• Reading text
↓
Singhoff remained in the Philippines until July 1975, when he returned to Washington, D.C., to serve as the counterintelligence director at OSI headquarters.

A lasting legacy

Singhoff is probably best known for his role as OSI's commander. On April 13 1977, Singhoff assumed command of the organization, and became the ninth commander in its history.

During his tenure as OSI commander, Singhoff, along with all the other difficulties a commander of such a large and diverse organization would face, took on three major issues which helped define his legacy as commander.

One of them involved not moving OSI headquarters from Washington, D.C., to Albuquerque, New Mexico. Singhoff also prevented OSI from merging with Air Force Security Forces and being rebranded as a “Detective Squad.”

“The brunt of the attack to move OSI to fell upon Col. Singhoff,” Singhoff’s former executive officer recalled. “One of the Inspector General’s ideas was [to] move OSI and the Security Police to New Mexico and then combine them.”

“It would have been a law enforcement outfit like a police department, with OSI becoming the detectives,” they added. “Col. Singhoff stood his ground. He is the one primary reason OSI remains with its present mission today, along with its other national sister investigative units.”

His third command priority involved making OSI operations and accomplishments more visible and open to help combat negative perceptions of the organization by the Air Force community. By doing so, the first two topics were successfully prevented from becoming reality.

Singhoff also championed the effort to keep OSI as a neutral investigative agency, despite some planning by then-Air Staff senior leaders to move OSI units directly under the control of the Air Force commanders they primarily served. 

“Without Col. Singhoff’s tenacious perseverance, the traditional OSI mission could have easily been garnered by other Air Staff elements,” another former executive officer recalled. “More often than not, Col. Singhoff was pitted against two-star and three-star antagonists for most of his three-year tenure.”

“In this internal and hostile environment, Col. Singhoff remained a staunch supporter of his field commanders and dedicated OSI efforts to support the grassroots Air Force throughout the command,” they added. “I will forever respect and admire Col. Singhoff for his officership qualities of selflessness, integrity under stress and personal sacrifice.”

Singhoff was also a firm advocate for returning the OSI commander to the rank of a general officer. Both he and his predecessor served as OSI commander at the rank of colonel. All their successors have been general officers since his efforts.
↑
• Task set
(1) Answer these questions from the Singhoff text:
(a) Until what month and year did Singhoff remain in the Philippines?
(b) On what date did Singhoff assume command of OSI?
(c) To what city and state would OSI headquarters have moved from Washington, D.C.?
(2) Please state whether each statement agrees with the Singhoff text. Give yes or no and quote the deciding words.
(a) Singhoff was the ninth commander of OSI.
(b) Singhoff served as OSI commander at the rank of general officer.
(c) Singhoff's tenure as OSI commander lasted three years.

• Records shown
↓
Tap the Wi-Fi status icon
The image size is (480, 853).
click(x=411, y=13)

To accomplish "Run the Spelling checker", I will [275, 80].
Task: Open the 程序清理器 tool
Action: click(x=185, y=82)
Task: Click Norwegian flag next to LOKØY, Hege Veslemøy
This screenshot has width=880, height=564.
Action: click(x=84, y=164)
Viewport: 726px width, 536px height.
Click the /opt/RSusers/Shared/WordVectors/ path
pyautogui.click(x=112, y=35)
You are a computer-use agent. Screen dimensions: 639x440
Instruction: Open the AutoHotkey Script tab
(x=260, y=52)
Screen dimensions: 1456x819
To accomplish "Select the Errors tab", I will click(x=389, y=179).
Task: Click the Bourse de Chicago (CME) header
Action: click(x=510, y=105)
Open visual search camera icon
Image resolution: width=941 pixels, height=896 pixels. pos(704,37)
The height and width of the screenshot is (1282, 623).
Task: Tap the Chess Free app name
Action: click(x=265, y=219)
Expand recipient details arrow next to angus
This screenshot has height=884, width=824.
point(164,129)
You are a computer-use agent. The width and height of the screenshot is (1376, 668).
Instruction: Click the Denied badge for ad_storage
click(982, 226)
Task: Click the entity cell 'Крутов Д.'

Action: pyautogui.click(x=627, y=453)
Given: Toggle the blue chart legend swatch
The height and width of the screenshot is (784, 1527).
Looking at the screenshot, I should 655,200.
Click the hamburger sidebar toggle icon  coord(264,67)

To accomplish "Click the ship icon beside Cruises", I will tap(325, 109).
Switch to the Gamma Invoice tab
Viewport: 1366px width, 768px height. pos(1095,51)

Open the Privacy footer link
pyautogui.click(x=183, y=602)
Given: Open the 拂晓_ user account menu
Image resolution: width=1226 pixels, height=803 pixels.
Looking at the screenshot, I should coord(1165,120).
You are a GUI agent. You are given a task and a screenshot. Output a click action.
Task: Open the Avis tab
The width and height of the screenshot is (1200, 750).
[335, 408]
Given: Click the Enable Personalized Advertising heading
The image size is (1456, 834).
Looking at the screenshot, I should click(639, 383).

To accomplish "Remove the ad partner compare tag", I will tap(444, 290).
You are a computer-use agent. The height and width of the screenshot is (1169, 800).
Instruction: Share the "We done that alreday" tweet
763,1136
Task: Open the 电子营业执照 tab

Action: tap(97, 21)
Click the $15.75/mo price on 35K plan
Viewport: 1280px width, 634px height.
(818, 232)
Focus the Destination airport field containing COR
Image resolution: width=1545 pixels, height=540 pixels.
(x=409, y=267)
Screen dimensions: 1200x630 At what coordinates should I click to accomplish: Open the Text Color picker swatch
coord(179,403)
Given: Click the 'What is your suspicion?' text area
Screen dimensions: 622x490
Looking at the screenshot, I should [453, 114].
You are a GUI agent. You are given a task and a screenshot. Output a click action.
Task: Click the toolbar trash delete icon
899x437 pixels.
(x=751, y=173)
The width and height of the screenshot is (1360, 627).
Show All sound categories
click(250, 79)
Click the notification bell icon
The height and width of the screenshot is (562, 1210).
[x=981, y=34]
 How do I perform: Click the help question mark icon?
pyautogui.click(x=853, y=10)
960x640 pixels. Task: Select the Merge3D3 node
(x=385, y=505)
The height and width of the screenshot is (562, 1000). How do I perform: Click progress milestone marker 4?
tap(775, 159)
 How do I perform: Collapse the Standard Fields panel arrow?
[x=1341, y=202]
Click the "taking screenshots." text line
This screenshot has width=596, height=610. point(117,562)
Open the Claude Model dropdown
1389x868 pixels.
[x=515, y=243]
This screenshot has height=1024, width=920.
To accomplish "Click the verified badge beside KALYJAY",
↑
• Answer section
(1)
(a) July 1975
(b) April 13 1977
(c) Albuquerque, New Mexico

(2)
(a) Yes: "became the ninth commander in its history"
(b) No: "Both he and his predecessor served as OSI commander at the rank of colonel."
(c) Yes: "for most of his three-year tenure"